## [Assignment]
All lines in the data bearing the string "Insert" should be identified and copied.

***** Data in this exercise *****

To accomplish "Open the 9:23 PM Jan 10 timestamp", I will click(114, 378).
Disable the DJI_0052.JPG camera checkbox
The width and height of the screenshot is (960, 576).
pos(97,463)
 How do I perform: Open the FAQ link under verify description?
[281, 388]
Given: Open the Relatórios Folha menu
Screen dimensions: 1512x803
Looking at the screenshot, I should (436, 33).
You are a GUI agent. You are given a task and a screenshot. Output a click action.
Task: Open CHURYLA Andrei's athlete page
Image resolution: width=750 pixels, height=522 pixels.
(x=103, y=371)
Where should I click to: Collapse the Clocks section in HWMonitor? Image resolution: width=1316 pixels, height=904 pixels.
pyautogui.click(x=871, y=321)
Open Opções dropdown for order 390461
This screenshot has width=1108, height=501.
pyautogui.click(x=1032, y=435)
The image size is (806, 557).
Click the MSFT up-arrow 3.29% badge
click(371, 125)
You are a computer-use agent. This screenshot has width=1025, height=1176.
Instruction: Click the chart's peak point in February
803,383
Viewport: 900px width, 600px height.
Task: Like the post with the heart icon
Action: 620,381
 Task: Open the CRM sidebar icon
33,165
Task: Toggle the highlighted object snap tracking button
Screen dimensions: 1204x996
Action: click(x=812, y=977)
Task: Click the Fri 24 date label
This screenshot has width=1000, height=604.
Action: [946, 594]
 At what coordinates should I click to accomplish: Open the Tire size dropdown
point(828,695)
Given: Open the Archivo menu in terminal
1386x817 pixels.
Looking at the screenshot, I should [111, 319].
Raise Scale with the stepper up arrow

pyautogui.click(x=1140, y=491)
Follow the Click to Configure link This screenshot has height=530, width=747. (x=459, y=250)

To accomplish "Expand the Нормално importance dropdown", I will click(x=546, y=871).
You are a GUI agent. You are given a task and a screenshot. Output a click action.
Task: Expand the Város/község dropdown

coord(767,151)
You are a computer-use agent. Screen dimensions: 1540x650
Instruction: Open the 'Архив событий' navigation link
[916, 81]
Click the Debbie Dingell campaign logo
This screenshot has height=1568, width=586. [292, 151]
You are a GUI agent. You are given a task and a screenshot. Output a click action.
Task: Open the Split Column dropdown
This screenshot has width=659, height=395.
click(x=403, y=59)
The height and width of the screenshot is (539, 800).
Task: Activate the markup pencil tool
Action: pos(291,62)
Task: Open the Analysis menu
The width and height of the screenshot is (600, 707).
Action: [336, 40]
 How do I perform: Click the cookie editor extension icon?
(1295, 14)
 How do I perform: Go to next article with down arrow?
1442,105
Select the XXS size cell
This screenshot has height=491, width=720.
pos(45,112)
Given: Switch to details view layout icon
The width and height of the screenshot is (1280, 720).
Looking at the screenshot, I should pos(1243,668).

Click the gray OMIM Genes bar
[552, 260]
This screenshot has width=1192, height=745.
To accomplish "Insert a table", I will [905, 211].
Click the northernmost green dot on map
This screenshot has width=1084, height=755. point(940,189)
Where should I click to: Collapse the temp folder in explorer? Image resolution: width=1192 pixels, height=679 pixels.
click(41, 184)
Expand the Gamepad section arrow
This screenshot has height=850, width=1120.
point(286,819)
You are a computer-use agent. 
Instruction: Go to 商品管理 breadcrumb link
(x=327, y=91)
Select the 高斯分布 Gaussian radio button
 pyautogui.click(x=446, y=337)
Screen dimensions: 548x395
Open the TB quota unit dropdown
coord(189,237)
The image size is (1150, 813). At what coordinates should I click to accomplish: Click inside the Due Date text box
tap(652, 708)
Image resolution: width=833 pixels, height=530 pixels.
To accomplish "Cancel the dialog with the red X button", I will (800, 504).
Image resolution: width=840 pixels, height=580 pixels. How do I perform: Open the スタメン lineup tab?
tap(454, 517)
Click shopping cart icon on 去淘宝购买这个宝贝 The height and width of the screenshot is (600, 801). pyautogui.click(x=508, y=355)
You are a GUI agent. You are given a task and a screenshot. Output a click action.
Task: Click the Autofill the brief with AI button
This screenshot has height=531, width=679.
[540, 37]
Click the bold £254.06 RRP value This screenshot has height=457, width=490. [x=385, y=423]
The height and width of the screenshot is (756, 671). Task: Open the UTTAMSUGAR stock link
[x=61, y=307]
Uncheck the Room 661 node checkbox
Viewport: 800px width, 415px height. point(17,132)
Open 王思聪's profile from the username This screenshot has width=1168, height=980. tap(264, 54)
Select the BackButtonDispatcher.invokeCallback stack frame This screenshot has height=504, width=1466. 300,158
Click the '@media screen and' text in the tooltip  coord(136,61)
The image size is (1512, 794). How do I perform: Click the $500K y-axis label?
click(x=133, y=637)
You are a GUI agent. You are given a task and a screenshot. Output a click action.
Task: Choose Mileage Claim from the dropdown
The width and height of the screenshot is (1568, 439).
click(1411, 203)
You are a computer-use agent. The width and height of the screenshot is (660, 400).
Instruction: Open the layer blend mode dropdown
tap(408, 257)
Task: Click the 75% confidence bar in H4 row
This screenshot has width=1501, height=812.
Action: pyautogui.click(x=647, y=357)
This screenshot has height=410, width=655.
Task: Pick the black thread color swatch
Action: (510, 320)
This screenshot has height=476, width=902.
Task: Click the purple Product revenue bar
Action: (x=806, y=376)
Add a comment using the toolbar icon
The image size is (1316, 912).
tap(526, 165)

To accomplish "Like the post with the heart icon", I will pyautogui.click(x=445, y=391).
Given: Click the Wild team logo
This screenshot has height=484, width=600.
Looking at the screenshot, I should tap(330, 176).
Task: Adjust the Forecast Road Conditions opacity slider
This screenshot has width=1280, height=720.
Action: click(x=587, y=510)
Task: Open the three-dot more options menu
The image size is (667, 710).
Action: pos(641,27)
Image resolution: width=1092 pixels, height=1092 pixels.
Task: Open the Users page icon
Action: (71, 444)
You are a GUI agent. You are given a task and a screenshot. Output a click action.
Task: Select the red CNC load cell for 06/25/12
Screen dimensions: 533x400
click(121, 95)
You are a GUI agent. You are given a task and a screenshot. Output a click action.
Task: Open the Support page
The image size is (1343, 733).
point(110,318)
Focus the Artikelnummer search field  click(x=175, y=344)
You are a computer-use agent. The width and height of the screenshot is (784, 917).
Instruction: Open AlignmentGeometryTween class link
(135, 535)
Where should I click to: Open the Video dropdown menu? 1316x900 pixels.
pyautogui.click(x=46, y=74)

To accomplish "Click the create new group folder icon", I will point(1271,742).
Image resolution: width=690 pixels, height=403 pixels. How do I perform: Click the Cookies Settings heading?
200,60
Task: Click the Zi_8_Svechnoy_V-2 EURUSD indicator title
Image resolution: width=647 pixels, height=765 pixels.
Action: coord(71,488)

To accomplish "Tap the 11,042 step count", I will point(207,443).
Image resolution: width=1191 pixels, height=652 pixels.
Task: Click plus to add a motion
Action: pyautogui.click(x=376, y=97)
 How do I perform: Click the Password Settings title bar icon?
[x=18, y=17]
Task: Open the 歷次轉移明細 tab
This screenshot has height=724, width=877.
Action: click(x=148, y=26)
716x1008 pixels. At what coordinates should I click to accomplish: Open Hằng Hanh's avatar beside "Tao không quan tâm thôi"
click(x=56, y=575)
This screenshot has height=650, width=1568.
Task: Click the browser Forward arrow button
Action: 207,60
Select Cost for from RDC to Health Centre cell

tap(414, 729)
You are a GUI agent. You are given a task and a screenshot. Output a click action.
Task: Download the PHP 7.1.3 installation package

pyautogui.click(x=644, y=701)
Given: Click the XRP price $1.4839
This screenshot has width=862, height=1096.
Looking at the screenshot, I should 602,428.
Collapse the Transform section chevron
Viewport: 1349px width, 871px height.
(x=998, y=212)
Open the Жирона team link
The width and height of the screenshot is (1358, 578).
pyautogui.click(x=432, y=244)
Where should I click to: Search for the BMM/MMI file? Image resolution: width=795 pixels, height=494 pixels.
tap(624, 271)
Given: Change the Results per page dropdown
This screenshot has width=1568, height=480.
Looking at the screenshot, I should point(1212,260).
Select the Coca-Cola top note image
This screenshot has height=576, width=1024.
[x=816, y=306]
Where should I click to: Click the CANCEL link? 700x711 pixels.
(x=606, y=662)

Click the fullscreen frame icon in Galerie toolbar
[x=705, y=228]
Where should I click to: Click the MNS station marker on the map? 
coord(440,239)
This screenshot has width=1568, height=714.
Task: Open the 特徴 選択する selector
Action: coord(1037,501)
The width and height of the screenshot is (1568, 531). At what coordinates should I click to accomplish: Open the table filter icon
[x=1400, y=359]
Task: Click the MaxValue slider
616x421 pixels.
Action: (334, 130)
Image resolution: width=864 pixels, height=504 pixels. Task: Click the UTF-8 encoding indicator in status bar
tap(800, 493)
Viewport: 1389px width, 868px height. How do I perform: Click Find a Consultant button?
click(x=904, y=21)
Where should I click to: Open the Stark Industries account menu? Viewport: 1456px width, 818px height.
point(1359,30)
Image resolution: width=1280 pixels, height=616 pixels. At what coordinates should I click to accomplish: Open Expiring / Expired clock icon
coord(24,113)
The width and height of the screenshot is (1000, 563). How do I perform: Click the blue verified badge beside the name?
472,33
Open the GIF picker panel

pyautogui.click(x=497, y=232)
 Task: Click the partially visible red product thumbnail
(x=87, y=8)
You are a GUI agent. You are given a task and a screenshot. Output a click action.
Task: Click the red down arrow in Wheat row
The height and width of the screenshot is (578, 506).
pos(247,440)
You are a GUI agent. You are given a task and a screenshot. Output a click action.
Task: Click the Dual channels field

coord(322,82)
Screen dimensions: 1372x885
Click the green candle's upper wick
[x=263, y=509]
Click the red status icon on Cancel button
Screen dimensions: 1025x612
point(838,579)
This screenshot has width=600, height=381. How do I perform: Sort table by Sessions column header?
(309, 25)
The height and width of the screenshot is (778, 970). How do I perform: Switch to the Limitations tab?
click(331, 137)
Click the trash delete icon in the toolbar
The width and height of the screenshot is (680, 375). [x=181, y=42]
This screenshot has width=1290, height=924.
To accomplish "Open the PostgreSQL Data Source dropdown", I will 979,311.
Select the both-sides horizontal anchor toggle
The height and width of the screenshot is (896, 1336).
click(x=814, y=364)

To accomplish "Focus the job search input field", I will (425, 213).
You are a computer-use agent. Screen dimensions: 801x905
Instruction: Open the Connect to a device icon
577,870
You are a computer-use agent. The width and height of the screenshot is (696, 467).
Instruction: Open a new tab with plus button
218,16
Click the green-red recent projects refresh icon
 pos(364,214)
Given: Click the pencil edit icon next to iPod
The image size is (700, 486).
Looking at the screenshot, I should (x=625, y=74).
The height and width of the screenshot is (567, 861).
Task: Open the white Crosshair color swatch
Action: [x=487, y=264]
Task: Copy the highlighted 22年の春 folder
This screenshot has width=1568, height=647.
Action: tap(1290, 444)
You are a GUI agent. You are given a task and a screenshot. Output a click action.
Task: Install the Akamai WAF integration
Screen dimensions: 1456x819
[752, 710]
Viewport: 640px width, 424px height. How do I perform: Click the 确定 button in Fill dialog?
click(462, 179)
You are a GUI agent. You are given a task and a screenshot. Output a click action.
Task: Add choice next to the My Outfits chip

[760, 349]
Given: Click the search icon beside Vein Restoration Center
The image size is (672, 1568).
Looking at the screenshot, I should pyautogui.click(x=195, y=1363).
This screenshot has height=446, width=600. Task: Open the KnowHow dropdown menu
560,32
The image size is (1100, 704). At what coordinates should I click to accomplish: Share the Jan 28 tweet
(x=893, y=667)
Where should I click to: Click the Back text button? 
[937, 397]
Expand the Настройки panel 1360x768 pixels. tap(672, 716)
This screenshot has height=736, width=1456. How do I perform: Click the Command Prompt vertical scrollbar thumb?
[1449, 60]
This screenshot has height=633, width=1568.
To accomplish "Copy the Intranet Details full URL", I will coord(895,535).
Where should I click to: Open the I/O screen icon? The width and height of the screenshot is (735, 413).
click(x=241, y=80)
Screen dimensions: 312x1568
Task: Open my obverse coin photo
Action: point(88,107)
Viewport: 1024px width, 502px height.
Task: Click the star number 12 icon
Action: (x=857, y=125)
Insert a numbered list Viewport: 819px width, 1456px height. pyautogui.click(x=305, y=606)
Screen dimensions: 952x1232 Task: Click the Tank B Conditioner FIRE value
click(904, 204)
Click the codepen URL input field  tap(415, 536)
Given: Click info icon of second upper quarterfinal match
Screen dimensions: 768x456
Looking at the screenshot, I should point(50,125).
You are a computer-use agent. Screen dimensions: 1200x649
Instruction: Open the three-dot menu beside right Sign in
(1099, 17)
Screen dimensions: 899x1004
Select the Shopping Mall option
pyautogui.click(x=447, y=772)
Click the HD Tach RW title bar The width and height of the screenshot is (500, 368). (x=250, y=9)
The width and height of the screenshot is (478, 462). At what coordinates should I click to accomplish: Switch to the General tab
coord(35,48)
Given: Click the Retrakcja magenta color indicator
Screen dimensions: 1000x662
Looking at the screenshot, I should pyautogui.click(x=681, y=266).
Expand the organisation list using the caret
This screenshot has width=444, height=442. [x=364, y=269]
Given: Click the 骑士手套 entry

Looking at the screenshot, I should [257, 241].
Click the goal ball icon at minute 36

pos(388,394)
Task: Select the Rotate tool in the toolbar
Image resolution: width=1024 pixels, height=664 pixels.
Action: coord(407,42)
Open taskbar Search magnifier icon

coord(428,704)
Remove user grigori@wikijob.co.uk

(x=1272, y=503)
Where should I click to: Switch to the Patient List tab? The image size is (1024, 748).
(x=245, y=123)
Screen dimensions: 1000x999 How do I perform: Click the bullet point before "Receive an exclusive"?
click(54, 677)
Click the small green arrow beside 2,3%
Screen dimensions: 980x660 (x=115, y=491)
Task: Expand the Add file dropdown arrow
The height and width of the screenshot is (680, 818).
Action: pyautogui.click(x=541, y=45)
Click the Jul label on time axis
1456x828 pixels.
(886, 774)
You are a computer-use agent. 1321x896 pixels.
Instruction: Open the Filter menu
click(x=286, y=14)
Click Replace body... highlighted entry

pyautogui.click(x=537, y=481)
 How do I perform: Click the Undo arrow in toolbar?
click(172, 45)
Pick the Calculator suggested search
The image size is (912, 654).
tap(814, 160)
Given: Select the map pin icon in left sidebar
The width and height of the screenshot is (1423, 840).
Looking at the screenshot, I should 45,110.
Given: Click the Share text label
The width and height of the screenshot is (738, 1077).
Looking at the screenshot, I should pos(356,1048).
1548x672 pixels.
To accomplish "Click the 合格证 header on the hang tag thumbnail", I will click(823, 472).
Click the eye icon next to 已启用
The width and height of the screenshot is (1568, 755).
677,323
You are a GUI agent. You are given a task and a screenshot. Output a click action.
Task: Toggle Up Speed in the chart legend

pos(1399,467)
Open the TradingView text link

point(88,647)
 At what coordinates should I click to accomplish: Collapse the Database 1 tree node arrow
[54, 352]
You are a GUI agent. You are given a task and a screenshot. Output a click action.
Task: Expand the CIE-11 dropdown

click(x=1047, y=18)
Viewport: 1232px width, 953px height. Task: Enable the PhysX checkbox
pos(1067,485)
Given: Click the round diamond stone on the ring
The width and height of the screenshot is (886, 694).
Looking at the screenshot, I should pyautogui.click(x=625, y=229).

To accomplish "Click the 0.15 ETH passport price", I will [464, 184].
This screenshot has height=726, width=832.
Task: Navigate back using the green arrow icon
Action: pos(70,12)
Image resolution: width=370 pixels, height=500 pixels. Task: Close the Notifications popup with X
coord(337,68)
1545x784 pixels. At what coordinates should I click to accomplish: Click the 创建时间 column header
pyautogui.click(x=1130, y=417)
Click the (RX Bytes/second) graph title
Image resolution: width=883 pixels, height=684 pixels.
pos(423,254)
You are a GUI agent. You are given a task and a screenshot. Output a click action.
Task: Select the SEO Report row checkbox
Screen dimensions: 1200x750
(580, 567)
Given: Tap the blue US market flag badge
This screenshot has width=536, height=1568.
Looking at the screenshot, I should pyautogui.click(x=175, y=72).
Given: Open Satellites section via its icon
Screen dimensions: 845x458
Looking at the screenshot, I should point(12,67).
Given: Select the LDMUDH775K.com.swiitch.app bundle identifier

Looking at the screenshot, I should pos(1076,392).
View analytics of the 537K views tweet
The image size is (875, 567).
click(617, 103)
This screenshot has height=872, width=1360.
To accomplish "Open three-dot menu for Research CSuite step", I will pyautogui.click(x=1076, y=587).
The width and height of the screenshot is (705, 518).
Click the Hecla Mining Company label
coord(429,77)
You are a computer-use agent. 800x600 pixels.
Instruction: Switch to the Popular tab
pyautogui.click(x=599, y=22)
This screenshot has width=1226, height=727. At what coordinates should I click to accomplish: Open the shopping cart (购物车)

*****

## [Problem solution]
To accomplish "Insert a table", I will [905, 211].
Insert a numbered list Viewport: 819px width, 1456px height. pyautogui.click(x=305, y=606)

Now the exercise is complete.